> [Your assignment] Each entry should be duplicated verbatim; its pictures should not be.

> [Data for this task]

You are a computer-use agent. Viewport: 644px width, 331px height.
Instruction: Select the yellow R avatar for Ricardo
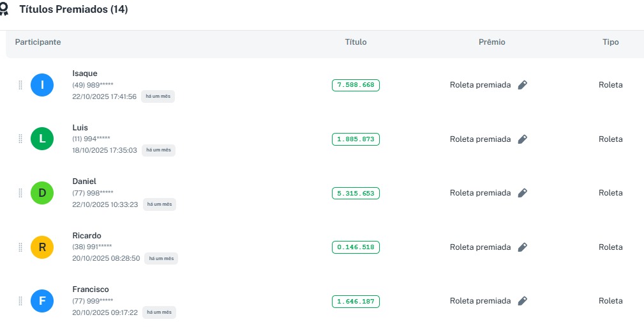coord(42,247)
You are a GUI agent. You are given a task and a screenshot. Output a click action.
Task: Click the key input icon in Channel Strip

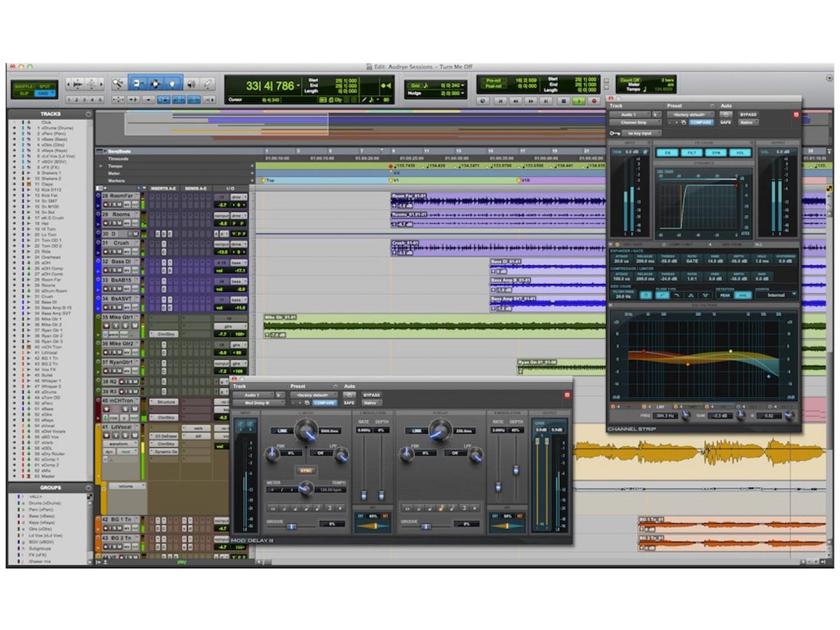[x=614, y=133]
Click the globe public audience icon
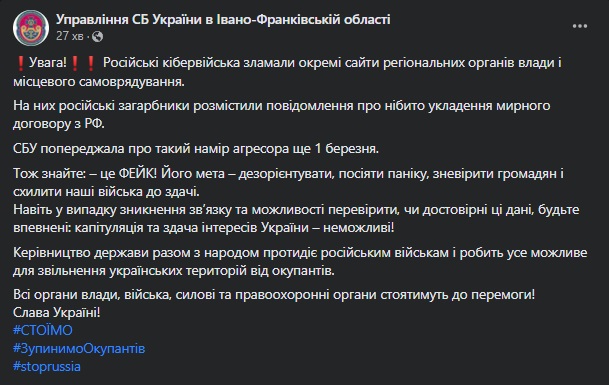The image size is (609, 385). tap(97, 37)
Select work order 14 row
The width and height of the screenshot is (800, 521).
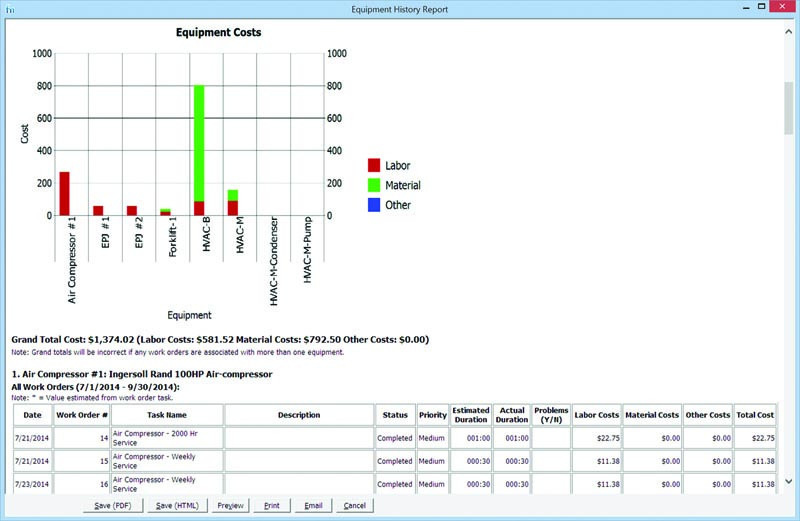395,438
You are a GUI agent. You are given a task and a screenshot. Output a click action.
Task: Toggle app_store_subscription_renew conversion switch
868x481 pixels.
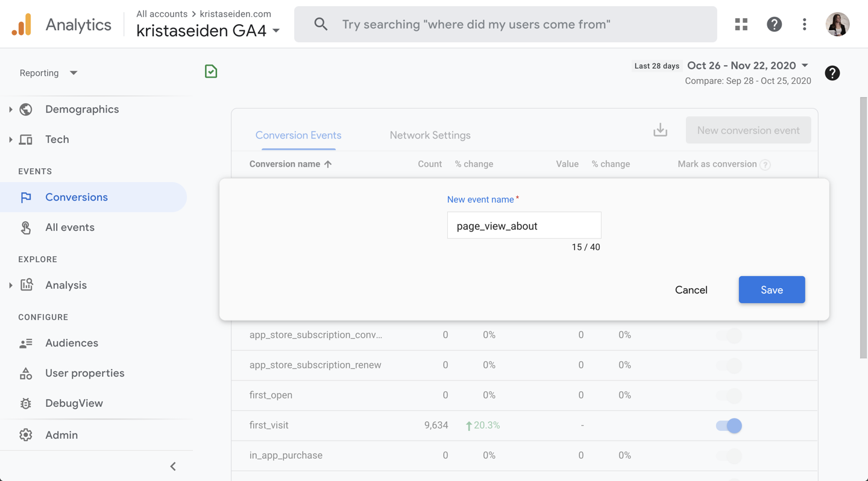729,365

> [Answer space]
You are a computer-use agent. Viewport: 644px width, 331px height.
Instruction: Select the yellow R avatar for Ricardo
coord(42,247)
You are a GUI agent. You are given a task and a screenshot. Output a click action.
Task: Click the key input icon in Channel Strip

[x=614, y=133]
Click the globe public audience icon
The image size is (609, 385). tap(97, 37)
Select work order 14 row
The width and height of the screenshot is (800, 521).
395,438
You are a GUI agent. You are given a task and a screenshot. Output a click action.
Task: Toggle app_store_subscription_renew conversion switch
868x481 pixels.
729,365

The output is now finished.